[Start of Material]
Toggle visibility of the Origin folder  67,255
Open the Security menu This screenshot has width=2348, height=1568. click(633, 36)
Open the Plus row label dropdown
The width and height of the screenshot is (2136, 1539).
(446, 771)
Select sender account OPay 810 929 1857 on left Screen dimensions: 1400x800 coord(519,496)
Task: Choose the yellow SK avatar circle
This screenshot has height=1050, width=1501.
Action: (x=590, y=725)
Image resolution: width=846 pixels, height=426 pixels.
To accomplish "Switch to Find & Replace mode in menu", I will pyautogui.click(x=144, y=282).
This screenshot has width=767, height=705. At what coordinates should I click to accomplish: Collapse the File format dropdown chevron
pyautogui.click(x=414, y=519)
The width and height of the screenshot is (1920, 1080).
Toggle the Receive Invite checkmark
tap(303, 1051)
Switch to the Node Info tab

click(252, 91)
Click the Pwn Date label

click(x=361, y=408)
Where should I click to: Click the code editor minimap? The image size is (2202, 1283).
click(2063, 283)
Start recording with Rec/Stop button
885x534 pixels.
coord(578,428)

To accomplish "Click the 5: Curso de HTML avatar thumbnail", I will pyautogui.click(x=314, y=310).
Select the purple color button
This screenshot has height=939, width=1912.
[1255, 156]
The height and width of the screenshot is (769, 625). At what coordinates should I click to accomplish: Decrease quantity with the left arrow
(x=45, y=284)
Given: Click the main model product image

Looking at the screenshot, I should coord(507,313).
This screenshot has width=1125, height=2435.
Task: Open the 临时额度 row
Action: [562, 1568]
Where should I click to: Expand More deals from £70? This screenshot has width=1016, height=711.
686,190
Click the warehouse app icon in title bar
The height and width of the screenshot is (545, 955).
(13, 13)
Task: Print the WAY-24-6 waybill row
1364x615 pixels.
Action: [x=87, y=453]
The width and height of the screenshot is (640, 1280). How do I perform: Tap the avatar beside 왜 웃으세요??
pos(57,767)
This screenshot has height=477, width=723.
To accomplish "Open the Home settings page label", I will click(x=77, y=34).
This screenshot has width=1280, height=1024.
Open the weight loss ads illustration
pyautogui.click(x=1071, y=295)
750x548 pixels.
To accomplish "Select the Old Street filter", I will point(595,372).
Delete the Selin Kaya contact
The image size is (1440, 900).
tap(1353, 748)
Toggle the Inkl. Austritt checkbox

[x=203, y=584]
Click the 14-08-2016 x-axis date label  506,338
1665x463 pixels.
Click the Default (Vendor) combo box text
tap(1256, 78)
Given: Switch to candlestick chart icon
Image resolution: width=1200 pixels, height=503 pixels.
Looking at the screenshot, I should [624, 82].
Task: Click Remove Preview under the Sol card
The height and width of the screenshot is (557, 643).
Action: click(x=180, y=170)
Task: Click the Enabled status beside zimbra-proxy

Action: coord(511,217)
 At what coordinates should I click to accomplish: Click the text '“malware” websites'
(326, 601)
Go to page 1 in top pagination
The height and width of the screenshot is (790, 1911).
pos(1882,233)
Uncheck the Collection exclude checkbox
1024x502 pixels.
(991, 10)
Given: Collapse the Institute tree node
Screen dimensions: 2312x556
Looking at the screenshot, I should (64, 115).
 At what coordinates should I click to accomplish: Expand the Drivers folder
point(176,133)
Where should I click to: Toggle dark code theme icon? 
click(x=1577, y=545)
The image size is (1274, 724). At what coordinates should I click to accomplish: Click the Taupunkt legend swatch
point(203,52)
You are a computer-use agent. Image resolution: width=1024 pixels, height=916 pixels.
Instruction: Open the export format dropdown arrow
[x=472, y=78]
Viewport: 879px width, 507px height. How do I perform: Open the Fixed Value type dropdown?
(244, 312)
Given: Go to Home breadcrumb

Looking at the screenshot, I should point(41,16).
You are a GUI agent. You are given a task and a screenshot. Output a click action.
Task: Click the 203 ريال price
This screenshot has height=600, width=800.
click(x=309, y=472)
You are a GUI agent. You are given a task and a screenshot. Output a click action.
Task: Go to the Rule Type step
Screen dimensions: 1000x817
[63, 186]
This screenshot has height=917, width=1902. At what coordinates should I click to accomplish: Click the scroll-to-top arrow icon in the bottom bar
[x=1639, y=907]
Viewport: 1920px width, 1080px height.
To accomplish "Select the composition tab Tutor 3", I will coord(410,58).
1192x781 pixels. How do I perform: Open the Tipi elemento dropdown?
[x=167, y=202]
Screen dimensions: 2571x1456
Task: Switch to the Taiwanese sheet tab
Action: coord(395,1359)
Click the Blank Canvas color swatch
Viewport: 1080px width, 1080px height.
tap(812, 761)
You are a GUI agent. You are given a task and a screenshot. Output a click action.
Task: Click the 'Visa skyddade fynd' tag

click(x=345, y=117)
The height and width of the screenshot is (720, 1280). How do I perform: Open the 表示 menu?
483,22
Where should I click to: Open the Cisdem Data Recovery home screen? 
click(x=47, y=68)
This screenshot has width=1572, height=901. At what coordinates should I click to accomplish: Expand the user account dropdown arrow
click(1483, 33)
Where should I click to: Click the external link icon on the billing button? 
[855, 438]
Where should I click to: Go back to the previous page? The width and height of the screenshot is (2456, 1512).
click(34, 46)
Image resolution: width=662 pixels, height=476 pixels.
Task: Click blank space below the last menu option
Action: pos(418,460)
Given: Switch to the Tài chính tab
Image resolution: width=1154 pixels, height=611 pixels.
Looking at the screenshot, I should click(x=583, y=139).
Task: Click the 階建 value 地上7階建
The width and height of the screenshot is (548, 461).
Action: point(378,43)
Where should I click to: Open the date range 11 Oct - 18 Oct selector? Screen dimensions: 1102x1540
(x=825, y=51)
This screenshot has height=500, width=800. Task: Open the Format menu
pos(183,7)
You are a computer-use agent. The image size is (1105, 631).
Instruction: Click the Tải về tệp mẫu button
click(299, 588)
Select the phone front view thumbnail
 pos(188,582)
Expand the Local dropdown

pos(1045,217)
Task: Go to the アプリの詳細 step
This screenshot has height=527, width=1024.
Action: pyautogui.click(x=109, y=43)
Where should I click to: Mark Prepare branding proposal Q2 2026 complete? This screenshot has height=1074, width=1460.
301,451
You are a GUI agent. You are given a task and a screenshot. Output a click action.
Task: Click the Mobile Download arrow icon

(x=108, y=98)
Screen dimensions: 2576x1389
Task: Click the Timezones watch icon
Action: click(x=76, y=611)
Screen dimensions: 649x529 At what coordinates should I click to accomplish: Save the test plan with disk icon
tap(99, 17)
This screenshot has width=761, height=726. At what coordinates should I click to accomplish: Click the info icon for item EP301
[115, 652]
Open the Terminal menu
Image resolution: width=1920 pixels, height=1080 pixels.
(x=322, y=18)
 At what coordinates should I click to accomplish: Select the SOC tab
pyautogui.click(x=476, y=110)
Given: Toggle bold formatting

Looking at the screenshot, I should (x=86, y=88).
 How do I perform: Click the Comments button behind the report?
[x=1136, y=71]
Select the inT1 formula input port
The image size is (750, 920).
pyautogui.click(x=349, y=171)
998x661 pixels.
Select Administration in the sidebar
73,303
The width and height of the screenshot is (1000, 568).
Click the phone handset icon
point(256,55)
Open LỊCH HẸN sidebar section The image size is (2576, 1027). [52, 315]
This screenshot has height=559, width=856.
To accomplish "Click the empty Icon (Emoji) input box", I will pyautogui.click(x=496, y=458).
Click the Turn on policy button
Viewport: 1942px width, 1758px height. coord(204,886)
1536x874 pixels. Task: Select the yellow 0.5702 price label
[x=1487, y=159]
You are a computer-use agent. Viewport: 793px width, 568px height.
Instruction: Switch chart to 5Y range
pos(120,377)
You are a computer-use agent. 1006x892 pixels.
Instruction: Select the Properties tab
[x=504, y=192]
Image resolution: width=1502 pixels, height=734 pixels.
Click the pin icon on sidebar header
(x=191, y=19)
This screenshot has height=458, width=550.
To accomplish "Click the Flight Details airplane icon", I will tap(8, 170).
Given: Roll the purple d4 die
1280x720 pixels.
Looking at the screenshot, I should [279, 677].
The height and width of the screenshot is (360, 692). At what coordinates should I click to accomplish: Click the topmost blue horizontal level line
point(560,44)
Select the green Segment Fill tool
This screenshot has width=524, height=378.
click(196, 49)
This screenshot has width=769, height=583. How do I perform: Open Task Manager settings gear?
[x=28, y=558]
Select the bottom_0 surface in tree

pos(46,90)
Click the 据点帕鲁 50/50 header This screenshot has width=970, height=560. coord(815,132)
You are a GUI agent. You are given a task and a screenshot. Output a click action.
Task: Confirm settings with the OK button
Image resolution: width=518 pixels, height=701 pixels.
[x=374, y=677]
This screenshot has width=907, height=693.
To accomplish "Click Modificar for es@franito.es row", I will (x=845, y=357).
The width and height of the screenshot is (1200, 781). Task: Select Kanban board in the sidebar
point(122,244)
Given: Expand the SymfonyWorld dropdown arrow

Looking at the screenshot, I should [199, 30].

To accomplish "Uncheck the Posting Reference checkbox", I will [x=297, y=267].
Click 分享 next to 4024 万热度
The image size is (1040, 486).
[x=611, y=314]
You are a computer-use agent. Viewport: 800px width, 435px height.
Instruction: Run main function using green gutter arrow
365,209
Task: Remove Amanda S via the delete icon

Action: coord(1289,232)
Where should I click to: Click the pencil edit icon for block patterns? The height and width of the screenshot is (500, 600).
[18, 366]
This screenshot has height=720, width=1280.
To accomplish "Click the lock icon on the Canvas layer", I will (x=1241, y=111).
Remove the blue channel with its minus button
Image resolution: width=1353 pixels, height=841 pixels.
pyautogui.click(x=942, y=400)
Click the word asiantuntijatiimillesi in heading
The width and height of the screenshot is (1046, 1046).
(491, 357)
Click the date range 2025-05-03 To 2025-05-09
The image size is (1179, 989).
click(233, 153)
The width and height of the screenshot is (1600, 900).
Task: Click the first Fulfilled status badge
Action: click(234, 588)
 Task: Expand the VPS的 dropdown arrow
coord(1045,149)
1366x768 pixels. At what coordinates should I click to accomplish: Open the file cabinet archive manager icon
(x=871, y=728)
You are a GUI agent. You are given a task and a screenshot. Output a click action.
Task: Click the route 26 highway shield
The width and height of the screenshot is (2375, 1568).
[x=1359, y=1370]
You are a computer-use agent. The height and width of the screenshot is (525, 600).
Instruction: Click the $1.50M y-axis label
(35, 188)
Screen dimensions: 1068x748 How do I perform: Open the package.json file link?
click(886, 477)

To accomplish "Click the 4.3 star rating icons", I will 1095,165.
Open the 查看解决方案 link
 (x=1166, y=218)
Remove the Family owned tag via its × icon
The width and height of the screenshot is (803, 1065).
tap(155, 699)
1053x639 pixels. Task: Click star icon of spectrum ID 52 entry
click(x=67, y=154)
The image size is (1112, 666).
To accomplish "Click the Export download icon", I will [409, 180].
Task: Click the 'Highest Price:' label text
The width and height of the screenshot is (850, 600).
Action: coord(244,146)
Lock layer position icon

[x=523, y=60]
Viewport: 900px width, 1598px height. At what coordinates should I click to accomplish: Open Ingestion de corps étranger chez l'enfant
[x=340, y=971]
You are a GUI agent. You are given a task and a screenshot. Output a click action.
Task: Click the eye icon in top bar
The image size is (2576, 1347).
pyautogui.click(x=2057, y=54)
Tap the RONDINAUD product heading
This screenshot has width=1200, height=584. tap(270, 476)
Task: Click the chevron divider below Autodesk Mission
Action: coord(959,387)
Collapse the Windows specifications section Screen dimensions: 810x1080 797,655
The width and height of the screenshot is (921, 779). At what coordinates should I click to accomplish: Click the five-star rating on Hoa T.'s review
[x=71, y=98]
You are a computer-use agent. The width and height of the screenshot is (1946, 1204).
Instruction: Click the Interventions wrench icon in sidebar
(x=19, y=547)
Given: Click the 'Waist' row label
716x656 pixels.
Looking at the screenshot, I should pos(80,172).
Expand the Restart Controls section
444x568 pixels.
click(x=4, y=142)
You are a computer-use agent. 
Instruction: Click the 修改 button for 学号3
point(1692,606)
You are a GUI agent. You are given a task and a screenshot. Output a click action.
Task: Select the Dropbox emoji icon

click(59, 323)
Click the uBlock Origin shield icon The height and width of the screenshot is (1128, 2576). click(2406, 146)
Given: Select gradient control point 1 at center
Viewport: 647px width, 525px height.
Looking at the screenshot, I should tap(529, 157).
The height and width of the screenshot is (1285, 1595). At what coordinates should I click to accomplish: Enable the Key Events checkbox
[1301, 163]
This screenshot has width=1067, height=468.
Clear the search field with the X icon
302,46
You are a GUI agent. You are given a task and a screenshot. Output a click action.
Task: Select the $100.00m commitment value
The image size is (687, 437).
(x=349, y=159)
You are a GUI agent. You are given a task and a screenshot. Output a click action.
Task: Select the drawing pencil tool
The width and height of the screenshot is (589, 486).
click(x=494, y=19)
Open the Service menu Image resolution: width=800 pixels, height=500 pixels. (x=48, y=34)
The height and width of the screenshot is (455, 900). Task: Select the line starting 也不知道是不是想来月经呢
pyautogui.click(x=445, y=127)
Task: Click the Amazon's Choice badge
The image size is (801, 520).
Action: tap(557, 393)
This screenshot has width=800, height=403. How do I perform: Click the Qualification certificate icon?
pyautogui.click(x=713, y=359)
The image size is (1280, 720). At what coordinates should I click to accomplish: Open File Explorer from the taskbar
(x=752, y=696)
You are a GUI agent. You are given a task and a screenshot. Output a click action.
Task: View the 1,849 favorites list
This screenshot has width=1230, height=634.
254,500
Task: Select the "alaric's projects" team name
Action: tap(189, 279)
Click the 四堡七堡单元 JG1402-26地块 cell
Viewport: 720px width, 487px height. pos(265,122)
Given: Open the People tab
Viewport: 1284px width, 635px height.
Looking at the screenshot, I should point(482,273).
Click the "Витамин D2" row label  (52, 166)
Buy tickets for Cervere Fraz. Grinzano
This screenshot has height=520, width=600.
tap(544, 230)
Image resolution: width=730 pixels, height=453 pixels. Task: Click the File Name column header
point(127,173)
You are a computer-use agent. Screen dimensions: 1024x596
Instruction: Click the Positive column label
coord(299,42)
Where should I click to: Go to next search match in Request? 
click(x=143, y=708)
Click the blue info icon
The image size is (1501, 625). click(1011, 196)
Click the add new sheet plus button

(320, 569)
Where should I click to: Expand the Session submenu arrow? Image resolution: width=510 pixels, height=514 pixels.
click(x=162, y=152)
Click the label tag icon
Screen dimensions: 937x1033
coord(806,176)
[End of Material]
(Short task): Render the lines from the start of the records through the line containing "pyautogui.click(x=414, y=519)", inclusive, as a Markdown table with the columns Number and Line, omitting any blank lines.

(Exercise answer):
| Number | Line |
|---|---|
| 1 | Toggle visibility of the Origin folder  67,255 |
| 2 | Open the Security menu This screenshot has width=2348, height=1568. click(633, 36) |
| 3 | Open the Plus row label dropdown |
| 4 | The width and height of the screenshot is (2136, 1539). |
| 5 | (446, 771) |
| 6 | Select sender account OPay 810 929 1857 on left Screen dimensions: 1400x800 coord(519,496) |
| 7 | Task: Choose the yellow SK avatar circle |
| 8 | This screenshot has height=1050, width=1501. |
| 9 | Action: (x=590, y=725) |
| 10 | Image resolution: width=846 pixels, height=426 pixels. |
| 11 | To accomplish "Switch to Find & Replace mode in menu", I will pyautogui.click(x=144, y=282). |
| 12 | This screenshot has width=767, height=705. At what coordinates should I click to accomplish: Collapse the File format dropdown chevron |
| 13 | pyautogui.click(x=414, y=519) |